» **Objective**
Arrange the data from the line containing "Select the When Rendering radio button" through the line containing "click(x=394, y=302)", both included, as a Markdown table with the columns Row and Line. Number each line in Row and skip blank lines.

» **Word and element location data**
*-*-*
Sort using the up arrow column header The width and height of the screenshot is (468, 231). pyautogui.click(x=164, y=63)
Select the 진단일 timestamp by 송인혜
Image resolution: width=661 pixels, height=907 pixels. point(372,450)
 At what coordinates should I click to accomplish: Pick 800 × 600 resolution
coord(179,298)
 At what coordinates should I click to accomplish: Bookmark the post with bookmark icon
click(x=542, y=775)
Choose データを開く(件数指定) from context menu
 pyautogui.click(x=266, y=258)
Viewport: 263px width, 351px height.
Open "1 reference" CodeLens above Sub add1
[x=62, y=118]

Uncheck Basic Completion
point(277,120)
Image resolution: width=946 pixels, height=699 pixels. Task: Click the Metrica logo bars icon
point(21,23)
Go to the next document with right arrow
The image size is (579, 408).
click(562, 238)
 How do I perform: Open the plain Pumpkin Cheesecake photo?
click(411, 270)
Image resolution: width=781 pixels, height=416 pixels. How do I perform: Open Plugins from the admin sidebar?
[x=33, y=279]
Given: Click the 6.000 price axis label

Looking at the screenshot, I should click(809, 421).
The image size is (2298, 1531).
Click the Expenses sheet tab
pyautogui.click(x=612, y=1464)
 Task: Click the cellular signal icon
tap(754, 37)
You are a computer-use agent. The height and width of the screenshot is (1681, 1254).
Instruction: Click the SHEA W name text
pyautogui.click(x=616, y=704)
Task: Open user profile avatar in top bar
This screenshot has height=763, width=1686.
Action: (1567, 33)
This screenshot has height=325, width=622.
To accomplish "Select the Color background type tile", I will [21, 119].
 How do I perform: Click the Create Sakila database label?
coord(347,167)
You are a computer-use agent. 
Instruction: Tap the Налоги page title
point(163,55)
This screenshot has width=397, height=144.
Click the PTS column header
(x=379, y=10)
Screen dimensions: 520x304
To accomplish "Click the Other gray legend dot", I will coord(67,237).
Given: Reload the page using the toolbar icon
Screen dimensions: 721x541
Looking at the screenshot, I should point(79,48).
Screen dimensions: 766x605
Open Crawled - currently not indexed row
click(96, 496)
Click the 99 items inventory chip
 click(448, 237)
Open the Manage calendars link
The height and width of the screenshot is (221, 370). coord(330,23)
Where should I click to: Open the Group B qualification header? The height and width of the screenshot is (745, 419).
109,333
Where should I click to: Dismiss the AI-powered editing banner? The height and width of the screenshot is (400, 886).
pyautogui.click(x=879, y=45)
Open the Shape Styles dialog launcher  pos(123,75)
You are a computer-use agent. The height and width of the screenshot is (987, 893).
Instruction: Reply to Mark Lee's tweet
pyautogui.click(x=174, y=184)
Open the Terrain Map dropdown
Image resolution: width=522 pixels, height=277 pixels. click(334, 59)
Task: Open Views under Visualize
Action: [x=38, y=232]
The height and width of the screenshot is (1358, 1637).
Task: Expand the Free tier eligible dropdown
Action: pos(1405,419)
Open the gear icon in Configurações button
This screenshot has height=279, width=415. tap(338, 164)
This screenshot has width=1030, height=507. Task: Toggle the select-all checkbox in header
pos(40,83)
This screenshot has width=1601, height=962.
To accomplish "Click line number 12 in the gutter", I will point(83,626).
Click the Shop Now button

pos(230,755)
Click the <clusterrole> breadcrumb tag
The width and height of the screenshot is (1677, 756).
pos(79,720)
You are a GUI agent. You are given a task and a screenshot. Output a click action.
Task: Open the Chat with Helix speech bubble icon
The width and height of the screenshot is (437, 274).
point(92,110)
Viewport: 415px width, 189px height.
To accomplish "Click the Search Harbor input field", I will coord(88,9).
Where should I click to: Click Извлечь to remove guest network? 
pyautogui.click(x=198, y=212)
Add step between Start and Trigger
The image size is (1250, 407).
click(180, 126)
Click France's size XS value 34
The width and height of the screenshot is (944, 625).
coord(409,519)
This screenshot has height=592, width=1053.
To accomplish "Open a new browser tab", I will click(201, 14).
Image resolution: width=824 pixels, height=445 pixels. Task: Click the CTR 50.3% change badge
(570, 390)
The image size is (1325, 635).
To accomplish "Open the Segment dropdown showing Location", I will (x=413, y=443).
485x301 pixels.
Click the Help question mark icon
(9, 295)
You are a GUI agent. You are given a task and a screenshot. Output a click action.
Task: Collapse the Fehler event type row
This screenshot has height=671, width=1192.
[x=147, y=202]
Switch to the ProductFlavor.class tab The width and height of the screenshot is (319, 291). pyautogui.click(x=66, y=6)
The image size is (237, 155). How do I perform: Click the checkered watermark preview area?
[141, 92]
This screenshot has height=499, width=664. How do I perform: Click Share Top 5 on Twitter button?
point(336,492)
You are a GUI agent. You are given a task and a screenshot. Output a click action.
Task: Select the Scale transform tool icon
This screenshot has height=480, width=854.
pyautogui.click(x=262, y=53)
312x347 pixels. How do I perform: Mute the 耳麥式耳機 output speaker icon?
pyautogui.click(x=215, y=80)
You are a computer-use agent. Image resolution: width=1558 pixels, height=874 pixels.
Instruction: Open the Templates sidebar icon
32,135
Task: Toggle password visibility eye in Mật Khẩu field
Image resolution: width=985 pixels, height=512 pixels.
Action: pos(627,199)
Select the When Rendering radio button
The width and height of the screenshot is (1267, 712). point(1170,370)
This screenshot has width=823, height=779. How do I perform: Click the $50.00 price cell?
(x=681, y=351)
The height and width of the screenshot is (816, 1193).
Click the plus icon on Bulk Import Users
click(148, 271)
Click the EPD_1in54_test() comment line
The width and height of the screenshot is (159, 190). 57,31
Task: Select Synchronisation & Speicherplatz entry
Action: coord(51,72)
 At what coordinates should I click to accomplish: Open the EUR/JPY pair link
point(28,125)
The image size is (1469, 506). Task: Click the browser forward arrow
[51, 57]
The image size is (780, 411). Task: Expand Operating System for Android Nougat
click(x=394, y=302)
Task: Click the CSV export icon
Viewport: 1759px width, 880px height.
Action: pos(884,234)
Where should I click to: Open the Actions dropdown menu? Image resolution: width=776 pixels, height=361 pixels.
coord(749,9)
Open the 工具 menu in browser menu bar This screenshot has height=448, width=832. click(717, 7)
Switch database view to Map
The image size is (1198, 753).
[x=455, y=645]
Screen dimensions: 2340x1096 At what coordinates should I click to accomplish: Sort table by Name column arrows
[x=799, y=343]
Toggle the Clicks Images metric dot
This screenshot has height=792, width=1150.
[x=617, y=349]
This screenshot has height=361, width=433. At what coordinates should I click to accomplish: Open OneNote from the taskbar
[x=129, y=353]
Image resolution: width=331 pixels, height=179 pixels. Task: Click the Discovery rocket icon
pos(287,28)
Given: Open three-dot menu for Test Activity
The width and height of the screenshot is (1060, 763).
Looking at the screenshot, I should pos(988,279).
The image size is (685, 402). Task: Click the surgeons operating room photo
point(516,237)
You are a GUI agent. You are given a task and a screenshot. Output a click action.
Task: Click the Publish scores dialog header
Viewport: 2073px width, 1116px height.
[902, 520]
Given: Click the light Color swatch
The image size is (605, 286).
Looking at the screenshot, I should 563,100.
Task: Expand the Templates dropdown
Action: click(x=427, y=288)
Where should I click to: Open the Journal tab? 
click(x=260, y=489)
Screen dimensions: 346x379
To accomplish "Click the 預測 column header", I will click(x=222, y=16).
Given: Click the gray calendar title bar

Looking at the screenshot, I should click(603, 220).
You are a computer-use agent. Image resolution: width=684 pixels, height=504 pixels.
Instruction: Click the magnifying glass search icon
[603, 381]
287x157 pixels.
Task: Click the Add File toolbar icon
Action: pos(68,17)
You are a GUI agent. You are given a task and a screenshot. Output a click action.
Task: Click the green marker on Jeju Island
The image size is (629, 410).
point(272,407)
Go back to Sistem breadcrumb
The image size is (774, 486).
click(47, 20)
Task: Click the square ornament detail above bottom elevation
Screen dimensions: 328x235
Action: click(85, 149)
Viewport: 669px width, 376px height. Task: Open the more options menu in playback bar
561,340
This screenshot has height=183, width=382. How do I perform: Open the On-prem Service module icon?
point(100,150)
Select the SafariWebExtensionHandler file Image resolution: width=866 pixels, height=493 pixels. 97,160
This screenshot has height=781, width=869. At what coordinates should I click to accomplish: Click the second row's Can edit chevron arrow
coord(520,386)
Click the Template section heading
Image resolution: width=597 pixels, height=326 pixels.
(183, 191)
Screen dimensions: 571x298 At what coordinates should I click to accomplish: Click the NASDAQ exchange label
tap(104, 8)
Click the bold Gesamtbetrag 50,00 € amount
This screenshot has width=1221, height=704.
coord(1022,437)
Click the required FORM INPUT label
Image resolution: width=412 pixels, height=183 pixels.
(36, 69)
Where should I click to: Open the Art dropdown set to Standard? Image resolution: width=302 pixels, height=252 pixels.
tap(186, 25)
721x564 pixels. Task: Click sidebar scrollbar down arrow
*-*-*
» **Worked solution**
| Row | Line |
|---|---|
| 1 | Select the When Rendering radio button |
| 2 | The width and height of the screenshot is (1267, 712). point(1170,370) |
| 3 | This screenshot has width=823, height=779. How do I perform: Click the $50.00 price cell? |
| 4 | (x=681, y=351) |
| 5 | The height and width of the screenshot is (816, 1193). |
| 6 | Click the plus icon on Bulk Import Users |
| 7 | click(148, 271) |
| 8 | Click the EPD_1in54_test() comment line |
| 9 | The width and height of the screenshot is (159, 190). 57,31 |
| 10 | Task: Select Synchronisation & Speicherplatz entry |
| 11 | Action: coord(51,72) |
| 12 |  At what coordinates should I click to accomplish: Open the EUR/JPY pair link |
| 13 | point(28,125) |
| 14 | The image size is (1469, 506). Task: Click the browser forward arrow |
| 15 | [51, 57] |
| 16 | The image size is (780, 411). Task: Expand Operating System for Android Nougat |
| 17 | click(x=394, y=302) |